Inside the scheme to buy 25 million tickets and win the Texas lottery – and how it’s affected another winner’s $83M payout
What’s the only way to guarantee winning the lottery?
Everyone knows — you buy every number combination imaginable, which is exactly what one audacious international group of gamblers did, throwing the Texas state lottery into disarray in the process.
The group calculated that if it bought 25.8 million $1 tickets of almost every potential six-number combination between 1 and 54, it would make a profit when the jackpot was higher. The theory was put to the test in April 2023 when the Lotto Texas jackpot rolled over to $95 million.
The scheme sounds so much like a heist movie that it could be a parody, down to the man allegedly behind it being known as “the Joker.” Addressing his assembled crack team of accomplices, he would say, of course: “And the best part? … It’s all perfectly legal.”
Technically, it was. Nothing in the Texas state lottery code says a person can’t buy every number combination, although since the win — which resulted in a lump-sum profit of $57.8 million before taxes — much is now under review.

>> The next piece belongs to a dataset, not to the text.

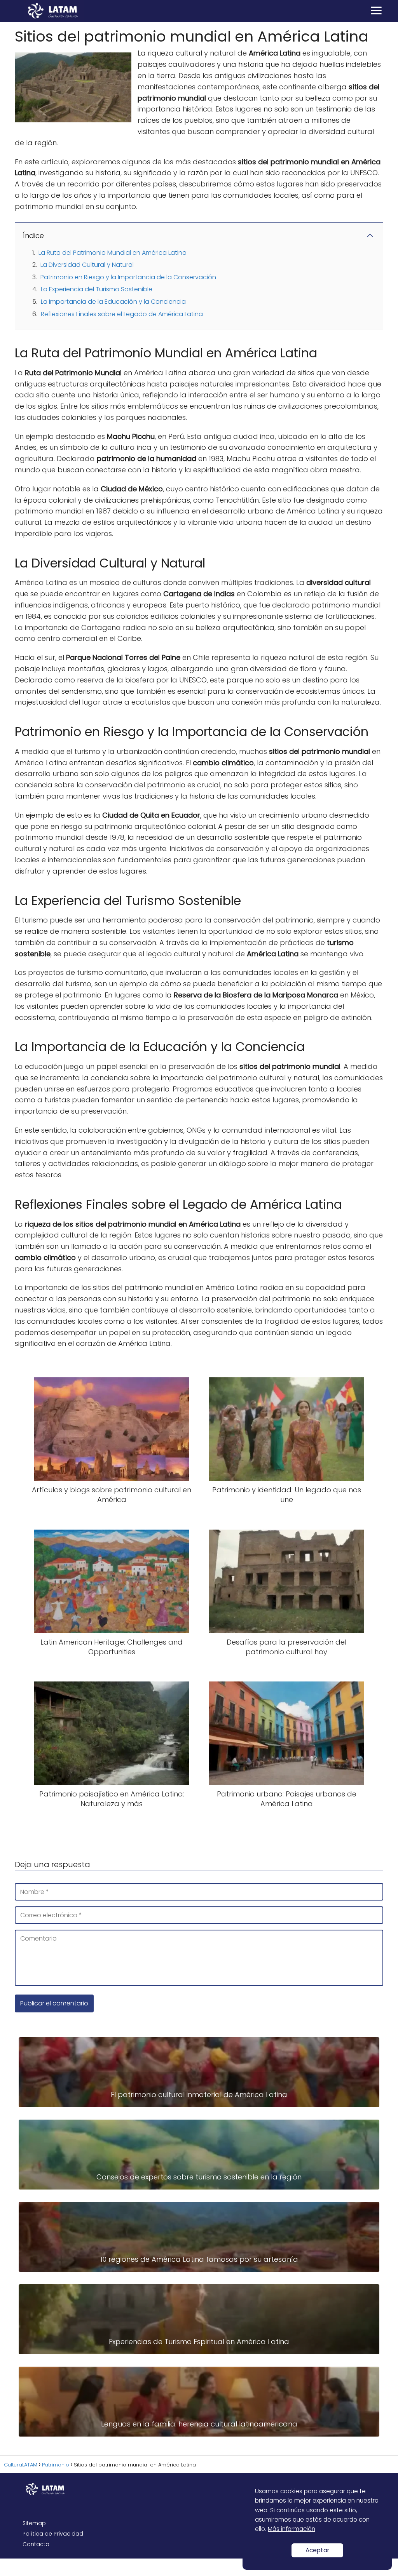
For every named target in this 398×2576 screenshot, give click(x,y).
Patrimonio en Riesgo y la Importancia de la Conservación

Perhaps most surprisingly, details of the mass buying scheme didn’t surface until after February this year when a woman who claims she won an $83.5 million Lotto Texas jackpot fair and square was told she couldn’t collect as she bought the ticket through an app.
Days after the Feb. 17 draw for the $83.5 million prize, the Texas Lottery Commission (TLC) put the payout on hold and announced lottery courier services such as Jackpocket no longer be allowed in the state, effective immediately.